--- EXERCISE TASK A ---
Using the passage on poverty and youth violence, decide whether each statement agrees with it. Answer yes or no for each, quoting the deciding words. (i) Impoverished two-to-four year olds have 70% more contacts with aggressive friends than middle-class children of the same age. (ii) The 2003 study found that coming from a low income family affects inequality in test scores more than living in a low income neighborhood does. (iii) The 2004 study found that low-income children are exposed to significantly higher levels of violence.

--- PROVIDED TEXT ---
════════════════════

Social problems like high unemployment, crime, adolescent delinquency, teenage childbearing, and poor developmental outcomes for children and adolescents, are rampant.

Youth violence is a prime example. The more aggression children are exposed to, the more violent they are likely to be – and a 2004 study determined that low-income children are exposed to significantly higher levels of violence. Relative to middle-class two-to-four year olds, impoverished two-to-four year olds interact with aggressive peers 40% more often in their neighborhoods, 25% more often in child-care settings, and have 70% more contacts with friends who are aggressive. 7

The problem isn’t that a family is poor – it’s that it’s surrounded by poverty. As a 2003 study of educational outcomes determined: “(L)iving in a low income neighborhood has a greater effect on inequality in test scores than coming from a low income family.” 8

 

Social Breakdown

One reason is the breakdown of social systems.  As social systems break down, people dependent on those systems lose access to the skills and opportunities they need to be successful in the world. 

In an area with poor schools, a child who doesn’t have the social capital to access educated adults on their own won’t learn much.  The educated adults living in the area simply can not meet demand.

════════════════════

(Word and item position data)
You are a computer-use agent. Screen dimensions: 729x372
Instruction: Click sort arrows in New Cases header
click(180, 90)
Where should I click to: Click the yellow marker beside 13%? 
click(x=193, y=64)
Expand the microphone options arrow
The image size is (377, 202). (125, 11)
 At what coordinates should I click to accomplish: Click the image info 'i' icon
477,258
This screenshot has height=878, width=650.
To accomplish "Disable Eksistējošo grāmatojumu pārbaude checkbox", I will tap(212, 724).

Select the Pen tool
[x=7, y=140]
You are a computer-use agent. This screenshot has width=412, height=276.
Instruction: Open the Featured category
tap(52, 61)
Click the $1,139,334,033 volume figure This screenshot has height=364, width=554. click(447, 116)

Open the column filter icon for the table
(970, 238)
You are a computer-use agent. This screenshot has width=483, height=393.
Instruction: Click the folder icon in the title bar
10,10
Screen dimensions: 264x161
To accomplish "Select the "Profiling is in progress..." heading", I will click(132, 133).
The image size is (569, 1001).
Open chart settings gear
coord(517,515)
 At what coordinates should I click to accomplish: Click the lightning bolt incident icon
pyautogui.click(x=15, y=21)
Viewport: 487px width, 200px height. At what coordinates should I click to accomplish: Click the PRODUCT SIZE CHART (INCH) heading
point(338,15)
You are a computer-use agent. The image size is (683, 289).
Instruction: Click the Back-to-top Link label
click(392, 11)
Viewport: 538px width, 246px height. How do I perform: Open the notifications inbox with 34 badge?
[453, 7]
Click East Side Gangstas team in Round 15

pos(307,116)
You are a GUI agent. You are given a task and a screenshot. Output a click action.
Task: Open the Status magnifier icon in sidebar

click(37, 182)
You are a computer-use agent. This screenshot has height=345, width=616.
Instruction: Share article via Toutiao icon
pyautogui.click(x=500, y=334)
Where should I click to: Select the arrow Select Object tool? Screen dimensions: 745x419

════════════════════

--- EXERCISE TASK B ---
Please reproduce the records word for word, beginning at the line that contains "This screenshot has height=878, width=650." and stopping after the last line of the records, with both of those lines included.

--- EXERCISE RESULT A ---
(i) Yes: "have 70% more contacts with friends who are aggressive"
(ii) No: "(L)iving in a low income neighborhood has a greater effect on inequality in test scores than coming from a low income family."
(iii) Yes: "a 2004 study determined that low-income children are exposed to significantly higher levels of violence"

--- EXERCISE RESULT B ---
This screenshot has height=878, width=650.
To accomplish "Disable Eksistējošo grāmatojumu pārbaude checkbox", I will tap(212, 724).

Select the Pen tool
[x=7, y=140]
You are a computer-use agent. This screenshot has width=412, height=276.
Instruction: Open the Featured category
tap(52, 61)
Click the $1,139,334,033 volume figure This screenshot has height=364, width=554. click(447, 116)

Open the column filter icon for the table
(970, 238)
You are a computer-use agent. This screenshot has width=483, height=393.
Instruction: Click the folder icon in the title bar
10,10
Screen dimensions: 264x161
To accomplish "Select the "Profiling is in progress..." heading", I will click(132, 133).
The image size is (569, 1001).
Open chart settings gear
coord(517,515)
 At what coordinates should I click to accomplish: Click the lightning bolt incident icon
pyautogui.click(x=15, y=21)
Viewport: 487px width, 200px height. At what coordinates should I click to accomplish: Click the PRODUCT SIZE CHART (INCH) heading
point(338,15)
You are a computer-use agent. The image size is (683, 289).
Instruction: Click the Back-to-top Link label
click(392, 11)
Viewport: 538px width, 246px height. How do I perform: Open the notifications inbox with 34 badge?
[453, 7]
Click East Side Gangstas team in Round 15

pos(307,116)
You are a GUI agent. You are given a task and a screenshot. Output a click action.
Task: Open the Status magnifier icon in sidebar

click(37, 182)
You are a computer-use agent. This screenshot has height=345, width=616.
Instruction: Share article via Toutiao icon
pyautogui.click(x=500, y=334)
Where should I click to: Select the arrow Select Object tool? Screen dimensions: 745x419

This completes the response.